How do you perform quadratic regression on a TI-84 calculator? 2

How to Perform Quadratic Regression on a TI-84 Calculator Easily

Understanding the Fundamentals of Quadratic Regression

In the realm of statistical modeling, quadratic regression serves as a sophisticated analytical tool designed to identify the mathematical relationship between a dependent variable and an independent variable when that relationship is non-linear. Unlike simple linear regression, which assumes a constant rate of change represented by a straight line, quadratic regression accounts for data that follows a parabola. This method is particularly effective when the data points demonstrate a “U” or an inverted “U” shape, indicating that the response variable increases or decreases to a certain point before reversing its trajectory.

The mathematical foundation of this method relies on the quadratic function, which is generally expressed as y = ax² + bx + c. In this equation, y represents the predicted value, x is the explanatory variable, and a, b, and c are regression coefficients that define the shape and position of the curve. The coefficient a is especially critical, as it determines the direction of the opening of the parabola and the degree of its curvature. If a is positive, the curve opens upward; if negative, it opens downward.

Performing these calculations manually can be incredibly labor-intensive, involving complex matrix algebra and least squares estimations.

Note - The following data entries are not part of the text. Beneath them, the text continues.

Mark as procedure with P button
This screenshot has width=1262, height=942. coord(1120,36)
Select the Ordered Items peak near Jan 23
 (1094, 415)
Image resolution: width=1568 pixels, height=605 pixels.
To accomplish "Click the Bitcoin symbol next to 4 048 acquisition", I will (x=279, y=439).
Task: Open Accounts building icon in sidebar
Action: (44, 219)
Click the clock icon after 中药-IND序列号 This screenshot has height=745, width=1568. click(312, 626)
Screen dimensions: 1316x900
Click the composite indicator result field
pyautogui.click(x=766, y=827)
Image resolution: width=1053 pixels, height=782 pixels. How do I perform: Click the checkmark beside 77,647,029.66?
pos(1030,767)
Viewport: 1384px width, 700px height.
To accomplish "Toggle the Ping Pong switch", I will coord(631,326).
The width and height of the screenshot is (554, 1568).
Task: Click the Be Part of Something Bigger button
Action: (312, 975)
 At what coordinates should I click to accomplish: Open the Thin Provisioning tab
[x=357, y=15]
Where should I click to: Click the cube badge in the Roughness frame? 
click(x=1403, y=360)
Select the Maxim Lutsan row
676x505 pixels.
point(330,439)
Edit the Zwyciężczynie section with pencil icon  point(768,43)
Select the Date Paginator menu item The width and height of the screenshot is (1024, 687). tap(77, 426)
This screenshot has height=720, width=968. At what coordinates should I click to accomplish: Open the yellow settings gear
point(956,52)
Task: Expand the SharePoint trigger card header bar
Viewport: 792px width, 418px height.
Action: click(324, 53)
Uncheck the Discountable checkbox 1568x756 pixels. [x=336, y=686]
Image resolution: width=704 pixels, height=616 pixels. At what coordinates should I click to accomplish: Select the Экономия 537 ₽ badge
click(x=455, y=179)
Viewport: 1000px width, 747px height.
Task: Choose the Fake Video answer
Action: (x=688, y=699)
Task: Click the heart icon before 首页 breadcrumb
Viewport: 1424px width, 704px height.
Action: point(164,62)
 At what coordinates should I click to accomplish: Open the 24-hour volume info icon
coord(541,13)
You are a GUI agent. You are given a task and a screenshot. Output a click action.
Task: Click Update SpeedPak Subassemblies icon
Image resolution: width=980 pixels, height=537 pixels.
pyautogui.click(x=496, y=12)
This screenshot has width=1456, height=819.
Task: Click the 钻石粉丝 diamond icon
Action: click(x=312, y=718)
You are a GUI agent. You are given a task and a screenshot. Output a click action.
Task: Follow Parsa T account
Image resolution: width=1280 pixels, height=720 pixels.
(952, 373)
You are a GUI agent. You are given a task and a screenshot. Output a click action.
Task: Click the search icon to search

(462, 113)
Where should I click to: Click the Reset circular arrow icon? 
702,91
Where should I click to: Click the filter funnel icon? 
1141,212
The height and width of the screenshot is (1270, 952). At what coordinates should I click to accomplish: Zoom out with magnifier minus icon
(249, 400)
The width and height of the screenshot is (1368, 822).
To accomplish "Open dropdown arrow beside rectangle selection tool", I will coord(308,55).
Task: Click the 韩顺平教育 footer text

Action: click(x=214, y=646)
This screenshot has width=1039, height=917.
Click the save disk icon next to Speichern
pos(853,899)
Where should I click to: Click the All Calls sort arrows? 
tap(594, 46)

However, the TI-84 calculator provides a streamlined, user-friendly interface to execute these operations with high precision. By leveraging the built-in computational algorithms of the TI-84, researchers and students can quickly transform raw data into a functional predictive model, allowing for deeper insights into the underlying patterns of the dataset.

Distinguishing Between Linear and Quadratic Relationships

Before initiating the technical steps on a calculator, it is vital to understand when to apply quadratic regression over other forms of regression analysis. In many real-world scenarios, variables do not interact in a strictly linear fashion. For instance, the relationship between a person’s age and their physical strength, or the relationship between a car’s speed and its fuel efficiency, often follows a curvilinear path. Recognizing these patterns is the first step toward accurate data analysis.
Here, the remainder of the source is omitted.